Goal >>
Please set out everything in the material below, from the line containing "This screenshot has width=1680, height=1044." down to the line containing "coordinates (92, 103).", as a numbered list, with both of those lines included and any blank lines left out.
** Start **
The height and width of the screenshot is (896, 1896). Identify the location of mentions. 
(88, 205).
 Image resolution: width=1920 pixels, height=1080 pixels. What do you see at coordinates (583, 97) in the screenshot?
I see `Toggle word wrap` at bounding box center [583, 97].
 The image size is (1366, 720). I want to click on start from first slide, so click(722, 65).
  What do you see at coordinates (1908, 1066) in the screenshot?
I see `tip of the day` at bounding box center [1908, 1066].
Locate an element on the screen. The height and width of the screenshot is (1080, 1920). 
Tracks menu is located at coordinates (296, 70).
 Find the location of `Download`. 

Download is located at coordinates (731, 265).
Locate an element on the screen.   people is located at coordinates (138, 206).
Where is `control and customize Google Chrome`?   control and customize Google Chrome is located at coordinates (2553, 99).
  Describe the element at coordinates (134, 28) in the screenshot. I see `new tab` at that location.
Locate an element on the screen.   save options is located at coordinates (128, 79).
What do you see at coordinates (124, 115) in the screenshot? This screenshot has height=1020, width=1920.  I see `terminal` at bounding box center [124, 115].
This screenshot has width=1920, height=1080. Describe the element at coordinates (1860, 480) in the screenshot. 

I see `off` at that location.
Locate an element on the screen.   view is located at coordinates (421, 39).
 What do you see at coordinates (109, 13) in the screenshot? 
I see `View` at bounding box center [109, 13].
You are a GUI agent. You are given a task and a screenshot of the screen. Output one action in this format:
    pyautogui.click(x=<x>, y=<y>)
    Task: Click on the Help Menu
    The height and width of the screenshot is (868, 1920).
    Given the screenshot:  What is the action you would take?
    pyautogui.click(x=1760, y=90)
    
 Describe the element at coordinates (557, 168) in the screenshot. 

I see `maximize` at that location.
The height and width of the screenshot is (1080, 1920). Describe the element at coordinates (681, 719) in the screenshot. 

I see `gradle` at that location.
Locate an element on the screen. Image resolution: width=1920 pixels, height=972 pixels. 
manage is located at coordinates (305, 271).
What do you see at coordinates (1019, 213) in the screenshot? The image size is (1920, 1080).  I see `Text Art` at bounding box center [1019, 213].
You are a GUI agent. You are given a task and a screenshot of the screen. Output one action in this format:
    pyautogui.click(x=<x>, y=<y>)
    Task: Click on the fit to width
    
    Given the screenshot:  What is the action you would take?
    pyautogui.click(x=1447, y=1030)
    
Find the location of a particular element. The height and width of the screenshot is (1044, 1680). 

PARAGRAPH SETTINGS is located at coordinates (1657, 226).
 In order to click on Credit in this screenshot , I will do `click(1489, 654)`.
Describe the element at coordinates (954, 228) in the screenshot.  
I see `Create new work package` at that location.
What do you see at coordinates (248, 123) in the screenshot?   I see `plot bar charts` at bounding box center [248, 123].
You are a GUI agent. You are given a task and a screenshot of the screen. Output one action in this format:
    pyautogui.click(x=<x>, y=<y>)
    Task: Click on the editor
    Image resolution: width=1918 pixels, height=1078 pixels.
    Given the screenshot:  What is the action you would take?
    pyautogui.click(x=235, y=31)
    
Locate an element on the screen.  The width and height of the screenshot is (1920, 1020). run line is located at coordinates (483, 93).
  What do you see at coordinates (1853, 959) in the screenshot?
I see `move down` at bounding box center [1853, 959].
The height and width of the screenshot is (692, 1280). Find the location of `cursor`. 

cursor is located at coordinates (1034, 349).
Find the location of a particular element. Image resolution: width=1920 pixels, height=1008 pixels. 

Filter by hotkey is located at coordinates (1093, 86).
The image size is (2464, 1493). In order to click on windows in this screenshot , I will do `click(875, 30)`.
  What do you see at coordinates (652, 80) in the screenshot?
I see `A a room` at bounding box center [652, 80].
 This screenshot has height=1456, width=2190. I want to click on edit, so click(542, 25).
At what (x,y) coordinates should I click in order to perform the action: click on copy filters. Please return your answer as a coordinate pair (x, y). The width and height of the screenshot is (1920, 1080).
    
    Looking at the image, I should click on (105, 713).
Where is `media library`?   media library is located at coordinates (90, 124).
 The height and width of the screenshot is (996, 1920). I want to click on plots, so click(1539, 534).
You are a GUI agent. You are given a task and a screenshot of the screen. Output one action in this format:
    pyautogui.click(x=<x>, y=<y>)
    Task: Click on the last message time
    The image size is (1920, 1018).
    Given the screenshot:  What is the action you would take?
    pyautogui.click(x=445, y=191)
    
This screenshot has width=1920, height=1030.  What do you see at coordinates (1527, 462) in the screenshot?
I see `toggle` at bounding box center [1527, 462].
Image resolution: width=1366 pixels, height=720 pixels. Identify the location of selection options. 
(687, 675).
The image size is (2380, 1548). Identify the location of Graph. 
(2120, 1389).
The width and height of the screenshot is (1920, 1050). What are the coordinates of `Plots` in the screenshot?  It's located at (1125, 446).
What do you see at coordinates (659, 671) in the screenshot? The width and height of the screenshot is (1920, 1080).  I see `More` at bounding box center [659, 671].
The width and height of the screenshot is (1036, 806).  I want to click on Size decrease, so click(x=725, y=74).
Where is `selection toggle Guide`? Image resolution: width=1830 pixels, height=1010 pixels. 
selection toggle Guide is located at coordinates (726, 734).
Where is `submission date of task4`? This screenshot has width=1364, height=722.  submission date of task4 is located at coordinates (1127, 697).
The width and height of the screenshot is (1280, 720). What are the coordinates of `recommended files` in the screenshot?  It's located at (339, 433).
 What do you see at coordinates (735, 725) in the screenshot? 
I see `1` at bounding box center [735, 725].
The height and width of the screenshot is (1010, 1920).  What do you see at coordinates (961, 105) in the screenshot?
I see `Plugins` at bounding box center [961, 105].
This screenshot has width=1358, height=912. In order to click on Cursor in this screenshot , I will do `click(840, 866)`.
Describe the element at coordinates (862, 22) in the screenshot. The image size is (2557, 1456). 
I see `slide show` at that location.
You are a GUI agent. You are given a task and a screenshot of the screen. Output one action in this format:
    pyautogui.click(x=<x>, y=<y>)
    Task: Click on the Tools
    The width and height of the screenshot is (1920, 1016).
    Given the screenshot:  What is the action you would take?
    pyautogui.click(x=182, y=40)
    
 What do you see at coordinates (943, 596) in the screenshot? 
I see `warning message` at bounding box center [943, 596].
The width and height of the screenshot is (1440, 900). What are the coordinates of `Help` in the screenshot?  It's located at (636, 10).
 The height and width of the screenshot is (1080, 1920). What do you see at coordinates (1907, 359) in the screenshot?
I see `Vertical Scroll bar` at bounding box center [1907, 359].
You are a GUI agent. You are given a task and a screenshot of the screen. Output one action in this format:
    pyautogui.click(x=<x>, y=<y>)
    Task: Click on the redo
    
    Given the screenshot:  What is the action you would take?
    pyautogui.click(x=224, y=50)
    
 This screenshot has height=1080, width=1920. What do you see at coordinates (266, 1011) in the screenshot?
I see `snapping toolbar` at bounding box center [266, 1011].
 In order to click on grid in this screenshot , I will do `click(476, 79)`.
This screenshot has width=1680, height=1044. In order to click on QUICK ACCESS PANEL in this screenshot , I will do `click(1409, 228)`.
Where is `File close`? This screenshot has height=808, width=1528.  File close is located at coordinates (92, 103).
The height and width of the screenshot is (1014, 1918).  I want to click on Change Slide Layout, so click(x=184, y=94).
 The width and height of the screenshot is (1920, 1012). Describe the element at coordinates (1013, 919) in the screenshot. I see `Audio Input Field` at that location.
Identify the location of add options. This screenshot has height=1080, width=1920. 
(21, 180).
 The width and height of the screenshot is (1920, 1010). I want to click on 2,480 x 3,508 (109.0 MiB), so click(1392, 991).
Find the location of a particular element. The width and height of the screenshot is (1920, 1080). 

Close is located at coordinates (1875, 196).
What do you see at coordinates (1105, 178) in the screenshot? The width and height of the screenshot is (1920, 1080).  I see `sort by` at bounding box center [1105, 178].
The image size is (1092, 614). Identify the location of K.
** End **
Written solution >>
1. This screenshot has width=1680, height=1044. In order to click on QUICK ACCESS PANEL in this screenshot , I will do `click(1409, 228)`.
2. Where is `File close`? This screenshot has height=808, width=1528.  File close is located at coordinates (92, 103).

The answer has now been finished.